- [Problem requirements]
For the listing below, give the number of lines that contain the word "computer" and no other text.

____ Material for this task

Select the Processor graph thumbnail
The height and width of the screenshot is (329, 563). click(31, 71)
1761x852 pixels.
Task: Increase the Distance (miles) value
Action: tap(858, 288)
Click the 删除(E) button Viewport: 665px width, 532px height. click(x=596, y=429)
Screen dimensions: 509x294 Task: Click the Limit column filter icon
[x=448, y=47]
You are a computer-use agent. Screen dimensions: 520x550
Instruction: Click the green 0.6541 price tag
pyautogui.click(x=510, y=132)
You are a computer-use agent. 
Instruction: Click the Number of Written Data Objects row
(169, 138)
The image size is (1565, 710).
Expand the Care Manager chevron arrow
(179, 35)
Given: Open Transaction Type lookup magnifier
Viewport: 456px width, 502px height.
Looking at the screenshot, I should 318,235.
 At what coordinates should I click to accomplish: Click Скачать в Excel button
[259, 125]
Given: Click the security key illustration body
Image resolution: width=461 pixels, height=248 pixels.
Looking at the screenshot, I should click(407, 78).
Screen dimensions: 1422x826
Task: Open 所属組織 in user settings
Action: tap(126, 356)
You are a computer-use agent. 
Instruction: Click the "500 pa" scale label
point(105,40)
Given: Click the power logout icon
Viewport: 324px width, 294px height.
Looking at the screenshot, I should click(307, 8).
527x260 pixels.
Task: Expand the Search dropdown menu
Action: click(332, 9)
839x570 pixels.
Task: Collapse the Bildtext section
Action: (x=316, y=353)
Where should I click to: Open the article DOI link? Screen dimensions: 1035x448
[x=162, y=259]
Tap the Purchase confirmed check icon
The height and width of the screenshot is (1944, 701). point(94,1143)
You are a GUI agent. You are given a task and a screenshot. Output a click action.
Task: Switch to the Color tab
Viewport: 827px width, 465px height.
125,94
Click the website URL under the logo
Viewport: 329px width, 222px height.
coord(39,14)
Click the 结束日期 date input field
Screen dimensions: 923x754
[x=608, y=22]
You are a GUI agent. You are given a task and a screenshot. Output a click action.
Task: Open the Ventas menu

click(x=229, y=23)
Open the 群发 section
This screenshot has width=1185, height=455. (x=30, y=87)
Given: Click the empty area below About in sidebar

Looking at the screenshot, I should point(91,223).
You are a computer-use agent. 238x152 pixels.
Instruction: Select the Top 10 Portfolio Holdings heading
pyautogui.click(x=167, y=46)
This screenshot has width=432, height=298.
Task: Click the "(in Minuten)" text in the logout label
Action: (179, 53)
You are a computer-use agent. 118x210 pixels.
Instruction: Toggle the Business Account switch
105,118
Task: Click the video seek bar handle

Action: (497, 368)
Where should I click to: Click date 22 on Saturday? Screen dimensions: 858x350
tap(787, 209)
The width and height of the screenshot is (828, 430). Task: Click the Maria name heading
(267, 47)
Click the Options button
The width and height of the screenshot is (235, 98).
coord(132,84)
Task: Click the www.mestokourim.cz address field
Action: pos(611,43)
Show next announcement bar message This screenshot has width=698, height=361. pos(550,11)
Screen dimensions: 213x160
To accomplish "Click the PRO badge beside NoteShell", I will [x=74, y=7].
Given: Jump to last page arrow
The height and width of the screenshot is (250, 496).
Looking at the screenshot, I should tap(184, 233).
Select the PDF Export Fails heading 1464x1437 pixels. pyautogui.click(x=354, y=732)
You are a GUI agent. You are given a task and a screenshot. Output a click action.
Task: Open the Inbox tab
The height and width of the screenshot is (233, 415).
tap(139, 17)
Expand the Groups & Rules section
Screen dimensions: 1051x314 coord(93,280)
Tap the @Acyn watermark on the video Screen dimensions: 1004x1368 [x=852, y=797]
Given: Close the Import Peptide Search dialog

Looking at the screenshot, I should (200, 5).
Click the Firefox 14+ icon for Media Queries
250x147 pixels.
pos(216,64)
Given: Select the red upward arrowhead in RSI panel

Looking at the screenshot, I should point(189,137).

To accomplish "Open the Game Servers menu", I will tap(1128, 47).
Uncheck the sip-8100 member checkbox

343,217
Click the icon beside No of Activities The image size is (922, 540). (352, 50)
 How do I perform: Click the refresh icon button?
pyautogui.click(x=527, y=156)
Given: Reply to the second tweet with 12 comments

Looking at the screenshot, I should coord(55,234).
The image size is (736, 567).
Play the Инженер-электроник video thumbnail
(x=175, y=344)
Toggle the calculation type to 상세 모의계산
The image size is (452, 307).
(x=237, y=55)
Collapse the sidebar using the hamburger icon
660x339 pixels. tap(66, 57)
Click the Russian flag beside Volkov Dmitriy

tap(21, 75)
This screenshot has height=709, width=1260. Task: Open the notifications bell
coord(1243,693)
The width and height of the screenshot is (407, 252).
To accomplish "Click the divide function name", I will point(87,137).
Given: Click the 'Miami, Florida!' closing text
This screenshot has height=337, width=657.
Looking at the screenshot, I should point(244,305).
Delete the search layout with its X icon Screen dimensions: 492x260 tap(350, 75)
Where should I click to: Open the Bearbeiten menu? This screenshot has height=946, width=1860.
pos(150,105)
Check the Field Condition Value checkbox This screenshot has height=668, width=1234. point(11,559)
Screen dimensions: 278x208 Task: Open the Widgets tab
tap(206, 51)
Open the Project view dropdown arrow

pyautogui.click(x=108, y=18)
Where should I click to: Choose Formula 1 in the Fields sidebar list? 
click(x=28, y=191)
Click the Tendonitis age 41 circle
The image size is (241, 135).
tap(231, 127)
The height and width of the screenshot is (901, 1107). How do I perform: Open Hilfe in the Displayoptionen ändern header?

________

- [Reply]
5